ValueError: cannot reindex on an axis with duplicate labels

# Plot solar production


In [None]:
df.plot(style='.',
        figsize=(15, 3),
        title='Solar Production (kWh)')
plt.show()


# Train-Test Split

In [None]:
train = df.loc[df.index < '2025-01-01']
test = df.loc[df.index >= '2025-01-01']

fig, ax = plt.subplots(figsize=(15, 4))
train['solar_output'].plot(ax=ax, label='Training Set', title='Solar Production: Train/Test Split')
test['solar_output'].plot(ax=ax, label='Test Set', color='orange')
ax.axvline('2025-01-01', color='black', ls='--')
ax.legend(['Training Set', 'Test Set'])
plt.show()


# Feature Engineering

In [None]:

def create_features(df):
    """
    Create features for solar production prediction based on weather and time data.
    """
    df = df.copy()
    df['hour'] = df.index.hour
    df['dayofweek'] = df.index.dayofweek
    df['month'] = df.index.month
    df['year'] = df.index.year
    df['dayofyear'] = df.index.dayofyear
    df['prev_hour'] = df['solar_output'].shift(1)
    df['prev_day'] = df['solar_output'].shift(24)
    df['rolling_mean_6h'] = df['solar_output'].rolling(6).mean()
    df['rolling_max_6h'] = df['solar_output'].rolling(6).max()
    return df

train = create_features(train)
test = create_features(test)


# Define Features and Target

In [None]:

FEATURES = ['hour', 'dayofweek', 'month', 'dayofyear', 'prev_hour', 'prev_day', 'rolling_mean_6h']
TARGET = 'solar_output'

X_train = train[FEATURES].fillna(0)  # Fill NaN values
y_train = train[TARGET]

X_test = test[FEATURES].fillna(0)
y_test = test[TARGET]



# Train XGBoost Model

In [None]:

params = {
    'n_estimators': [100, 200],
    'max_depth': [3, 6, 9],
    'learning_rate': [0.01, 0.1, 0.3],
    'subsample': [0.8, 1.0],
    'colsample_bytree': [0.8, 1.0]
}

xgb_model = xgb.XGBRegressor(objective='reg:squarederror', random_state=42)
grid_search = GridSearchCV(xgb_model, params, cv=TimeSeriesSplit(n_splits=5), scoring='neg_mean_absolute_error', verbose=1)
grid_search.fit(X_train, y_train)

best_xgb = grid_search.best_estimator_
y_pred = best_xgb.predict(X_test)



# Evaluation

In [None]:

mape = mean_absolute_percentage_error(y_test, y_pred)
rmse = np.sqrt(mean_squared_error(y_test, y_pred))

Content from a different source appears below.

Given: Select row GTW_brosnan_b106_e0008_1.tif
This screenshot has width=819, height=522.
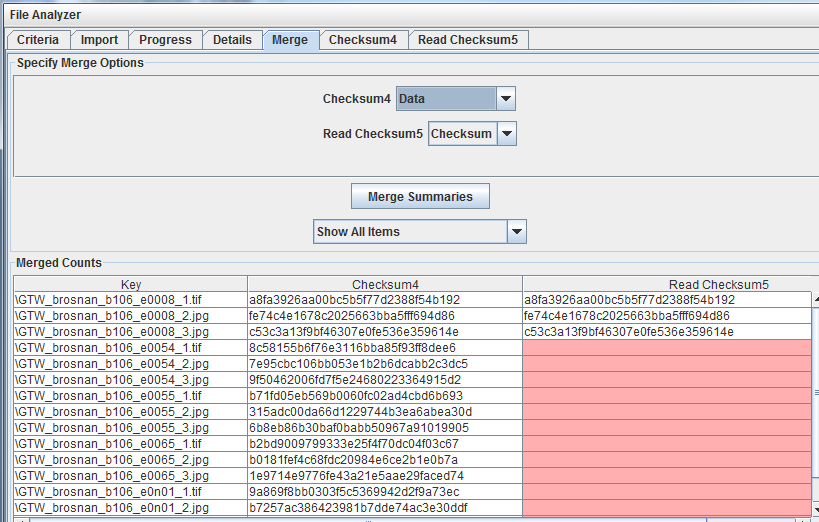Looking at the screenshot, I should point(130,300).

print(f"MAPE: {mape:.4f}")
print(f"RMSE: {rmse:.4f}")



# Plot Actual vs Predicted Solar Output

In [None]:

test['Predictions'] = y_pred
test[['solar_output', 'Predictions']].plot(figsize=(15, 5), title='Actual vs. Predicted Solar Production')
plt.show()


# Feature Importance

In [None]:


fi = pd.DataFrame(data=best_xgb.feature_importances_,
                    index=FEATURES,
                    columns=['importance'])
fi.sort_values('importance').plot(kind='barh', title='Feature Importance', figsize=(10, 6))
plt.show()